Flat vs Upright

Hi Prot,

Might be worth filming yourself hitting some short irons and having a close look with Lag if you havn’t already done so. If your clubs have been flattened - I think you were 2 degrees flat if I remember - I’d be pretty surprised if you were coming into impact “too flat”. As we know the flat plane only matters through impact (or from p3 to p4) so the plane of the takeaway and even your initial transition plane looking in a mirror may bear little resemblance to what is happening at impact in your actual swing motion. Personally I often find when I take it back “too inside for me” my hands come in higher to impact rather than lower.

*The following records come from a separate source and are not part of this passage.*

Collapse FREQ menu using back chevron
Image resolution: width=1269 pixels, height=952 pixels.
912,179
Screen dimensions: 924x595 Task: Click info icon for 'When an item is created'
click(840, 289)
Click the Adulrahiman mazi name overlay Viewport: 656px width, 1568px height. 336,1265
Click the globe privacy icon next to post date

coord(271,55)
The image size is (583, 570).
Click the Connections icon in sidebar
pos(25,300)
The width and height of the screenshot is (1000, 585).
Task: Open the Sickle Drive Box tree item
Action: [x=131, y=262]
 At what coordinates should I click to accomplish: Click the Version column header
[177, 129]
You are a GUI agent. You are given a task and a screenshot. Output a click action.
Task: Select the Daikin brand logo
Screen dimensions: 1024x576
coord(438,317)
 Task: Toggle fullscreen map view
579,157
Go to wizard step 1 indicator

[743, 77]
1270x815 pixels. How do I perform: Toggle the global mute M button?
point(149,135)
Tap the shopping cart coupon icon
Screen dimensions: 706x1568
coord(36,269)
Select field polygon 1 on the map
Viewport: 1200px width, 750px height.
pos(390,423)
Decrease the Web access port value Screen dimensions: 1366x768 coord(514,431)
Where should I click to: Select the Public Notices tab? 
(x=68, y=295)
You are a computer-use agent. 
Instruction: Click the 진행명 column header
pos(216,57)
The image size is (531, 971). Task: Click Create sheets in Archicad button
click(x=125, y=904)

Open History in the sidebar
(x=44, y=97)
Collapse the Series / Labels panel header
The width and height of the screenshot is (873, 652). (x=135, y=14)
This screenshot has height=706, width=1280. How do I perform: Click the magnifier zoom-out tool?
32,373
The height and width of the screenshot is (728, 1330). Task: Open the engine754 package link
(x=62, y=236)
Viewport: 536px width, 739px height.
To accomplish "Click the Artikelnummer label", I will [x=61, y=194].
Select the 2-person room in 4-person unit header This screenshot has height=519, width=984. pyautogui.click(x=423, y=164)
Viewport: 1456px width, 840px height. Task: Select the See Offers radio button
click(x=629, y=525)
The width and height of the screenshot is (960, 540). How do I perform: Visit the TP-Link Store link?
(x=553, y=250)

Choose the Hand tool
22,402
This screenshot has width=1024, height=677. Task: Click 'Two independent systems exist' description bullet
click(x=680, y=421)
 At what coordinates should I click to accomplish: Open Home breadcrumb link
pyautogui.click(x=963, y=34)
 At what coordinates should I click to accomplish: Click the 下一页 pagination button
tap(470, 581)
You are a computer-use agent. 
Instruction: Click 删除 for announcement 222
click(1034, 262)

Conversly the opposite is often true that by feeling I am starting the club outside on the way back the loop back inside helps me come into impact flatter. Its just possible that might be what you are feeling, though obviously I’m just speculating. However if you are genuinely too flat then perhaps you can pop the champagne and flatten those lovely blades just a little further :wink:. I would guess that the lower trajectory you mentioned might be more likely to do with shaft lean than being too flat.

All the best whichever way you go.

Cheers,

Arnie

Prot,

As I read your post I was thinking the same thing that AA mentioned here. I’ve been trying to put a little more short game time in recently as I’ve been quite focused on the full swing for some time now. I’m 4 degrees flat thru the bag including my SW. As I work around the greens I have to make sure I don’t get too much shaft lean when I want good elevation. I’ve always had a tendency to get lots of lean with all my clubs (module 1 has helped tons) but old habits can be hard to break. I just got back from a range session and hit plenty high soft shots from 80 to 120 with my wedges.

I don’t want to have to change anything in my general motion whether I’m trying to hit a 275 yard drive or a 75 yard SW.

Robbo

JG,

I have the 2nd edition of Ralph Maltby’s “Golf Club Design, Fitting, Alteration, and Repair” released in 1982. Chapter 10 is a 3 page section titled “Changing Lie Of Wood Clubs”, and addresses the use of a “bending block” to change the lie angle by “1 to 2 degrees”. It’s essentially a hardwood block with a notch in it that allows you to apply some leverage to the shaft at the top area of the whipping. Looks like an iterative process of "manual pressure to bend, check it with a lie angle gauge, apply bending pressure again, check with lie angle gauge, etc, etc. (I don’t have the ability to scan the pages).

Maltby sees it as a viable option to move 2 degrees up or flat. How you get to 3, 4, or 5 degrees probably entails the “re-drilling of the head” technique that Lag has discussed.

Isn’t it funny that we now have all these driver head “systems” that allow you to alter open or closed position of the clubface, but no one thought lie angle was important enough to be adjustable?

Robbo

I was down in LA giving a lesson back in July, and I walked into the pro shop at a range near LAX, and looked at a couple modern drivers just to see what everyone is having to deal with. Beyond the obvious head size, square heads and Vulcan looking things, I just couldn’t believe how upright everything is stock off the shelf.

To me, the woods are the most important clubs to get flat, because it’s the woods where we need accuracy the most to set up the hole for us.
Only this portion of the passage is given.